Brexit Has No Shape or Form Yet, Says Nestlé Boss
20 Oct 2016 --- Nestlé chief executive Paul Bulcke today (Thursday) stated that Brexit needed to take “shape” and “form” before the food giant would make any decision on its investment in the UK while saying the likelihood of a pricing spat with a retailer would be down to individual markets.
Nestlé cut its forecast for the year, saying that its full-year rise in sales would now be 3.5 percent, down from its previous forecast of 4.2 percent, amid price deflation in Europe and the US and a slowdown in growth in emerging markets.
The current “softer” trading environmenet is causing food prices to fall and, like its rivals, Nestlé is struggling to raise prices amid tough competition between supermarkets.
“These are now a few years of a very, very soft trading environment and deflationary environment,” said Bulcke, who wouldn't be drawn on whether the fall in value in sterling, which has pushed up the price of imports, would impact the prices of Nescafé, Nesquick and Kit Kat on Britain’s supermarket shelves.
The fall in value of sterling, which has fallen in value by around 16 percent since the UK voted to leave the EU, led to a recent pricing spat between Unilever and Tesco, which temporarily stopped Unilever’s products from being sold.
Bulcke said: “In the UK, first of all I want to say pricing is done in the markets. The pricing is done in the UK by our people there and what they do isconsider all elements.”
“They are going to have sort it out and do it responsibily. We produce actually almost over 90 percent of what we sell in the UK locally.There is quite a lot of local dimension in that. I think Kit Kat is going to stay a very enjoyable great break.”
Nestlé has previously signaled that it will remain Britain for the long-haul, despite the impact of Brexit, though Buckle said today it was too early to make any strategic decisions on its investment in the UK.
He stressed that Brexit has as yet no “form” or “definition”.
He said: “I won't speak about Brexit until it really lands. We have invested quite heavily in the UK. We export quite a bit to Europe from the UK.”
“We have an investment plan that is basically a long term structure, so we are not going to start revisiting all investment and starting to readjust that. Let's let the dust settle and give that some perspective. Investments are long term commitments so we are not going to start dong short terms dimensions and corrections.”
Nestlé reported that sales over the nine month rose to 65.5bn Swiss francs ($66.3bn), up from 64.9bn Swiss francs ($65.6bn) the year previous.

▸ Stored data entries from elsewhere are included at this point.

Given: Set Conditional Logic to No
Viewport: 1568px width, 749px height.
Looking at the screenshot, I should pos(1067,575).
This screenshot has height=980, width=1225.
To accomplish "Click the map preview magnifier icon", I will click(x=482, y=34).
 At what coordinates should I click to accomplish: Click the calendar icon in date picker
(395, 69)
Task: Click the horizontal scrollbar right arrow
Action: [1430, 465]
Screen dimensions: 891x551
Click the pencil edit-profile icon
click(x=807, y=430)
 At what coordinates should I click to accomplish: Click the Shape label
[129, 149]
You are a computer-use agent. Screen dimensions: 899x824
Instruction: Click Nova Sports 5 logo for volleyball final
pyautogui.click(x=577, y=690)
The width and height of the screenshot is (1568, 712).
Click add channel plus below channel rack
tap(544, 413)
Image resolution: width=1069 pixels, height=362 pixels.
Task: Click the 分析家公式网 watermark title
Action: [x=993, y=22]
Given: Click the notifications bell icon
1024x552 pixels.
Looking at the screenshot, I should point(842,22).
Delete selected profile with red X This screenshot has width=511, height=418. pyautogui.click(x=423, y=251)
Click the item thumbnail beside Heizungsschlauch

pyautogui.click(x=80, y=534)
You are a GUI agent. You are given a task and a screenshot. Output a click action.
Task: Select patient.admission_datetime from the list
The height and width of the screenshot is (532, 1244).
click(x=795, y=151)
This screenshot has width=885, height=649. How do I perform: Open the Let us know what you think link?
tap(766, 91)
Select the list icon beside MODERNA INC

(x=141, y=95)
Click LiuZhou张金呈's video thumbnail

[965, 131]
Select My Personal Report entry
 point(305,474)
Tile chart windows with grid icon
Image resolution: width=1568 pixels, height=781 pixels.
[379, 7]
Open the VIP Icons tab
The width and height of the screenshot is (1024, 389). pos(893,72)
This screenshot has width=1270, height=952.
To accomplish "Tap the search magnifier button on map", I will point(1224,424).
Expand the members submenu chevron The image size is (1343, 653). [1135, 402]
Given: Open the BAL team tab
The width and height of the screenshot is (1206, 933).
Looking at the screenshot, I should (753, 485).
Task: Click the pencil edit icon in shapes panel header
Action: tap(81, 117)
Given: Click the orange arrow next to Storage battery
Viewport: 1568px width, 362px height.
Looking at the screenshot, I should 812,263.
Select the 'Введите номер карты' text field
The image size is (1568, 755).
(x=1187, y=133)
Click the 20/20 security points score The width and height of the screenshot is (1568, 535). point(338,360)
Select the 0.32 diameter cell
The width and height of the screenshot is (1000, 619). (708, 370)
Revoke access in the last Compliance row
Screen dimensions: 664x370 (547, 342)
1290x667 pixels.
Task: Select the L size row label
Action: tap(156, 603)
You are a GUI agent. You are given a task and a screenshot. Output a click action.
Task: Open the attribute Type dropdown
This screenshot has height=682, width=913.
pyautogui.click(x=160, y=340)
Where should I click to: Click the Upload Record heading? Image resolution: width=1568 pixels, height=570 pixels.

By region, across Latin America and North America, sales came in at 18.8bn Swiss francs ($19bn), up 4.5 percent on an organic basis.
In North America, growth was driven by Coffee-mate, frozen food brand Stouffer's and Lean Cuisine while in Latin America there was growth across dairy, Nescafé and confectionery. Growth in Brazil was hampered by “necessary” prices increased across diary and confectionery.
Across EMENA (Europe, Middle East and North Africa), sales were 12.2bn Swiss francs ($12.3bn), up 2.2 percent organically. Nescafé Dolce Gusto, petcare and frozen pizza were the main growth drivers in westen Europe while in central and eastern Europe, Russia delivered double-digit growth.
In the Middle East and North Africa, growth was driven by Nescafé and ambient culinary. Turkey grew double digit with Nescafé and confectionery performing well. In the Middle East, however, instability continued to affect Nestlé’s business.
Across AOA (Asia, Oceania and sub-Saharan Africa), sales came in at 10.6bn Swiss francs ($10.7bn), up 2.8 percent organically. China remained challenging but India grew strongly as the Maggi noodles business continued to gain back market share.
Bulcke added: “In an environment marked by deflation and low raw material prices, we continued to privilege volume growth, resulting in real internal growth at the higher end of the industry in both emerging and developed markets. Pricing remained soft but increasing.”
“Our growth was broad-based across categories, allowing us to gain or maintain market share in most of our businesses. We are making progress in addressing our challenges and driving our different initiatives amidst a generally softer trading environment.”
“In line with our strategy we continue to invest for the future. We maintain a high level of brand support while building our innovation pipeline, both globally and locally. At the same time, we drive more operational and structural efficiencies by standardizing, sharing and scaling more activities above market.”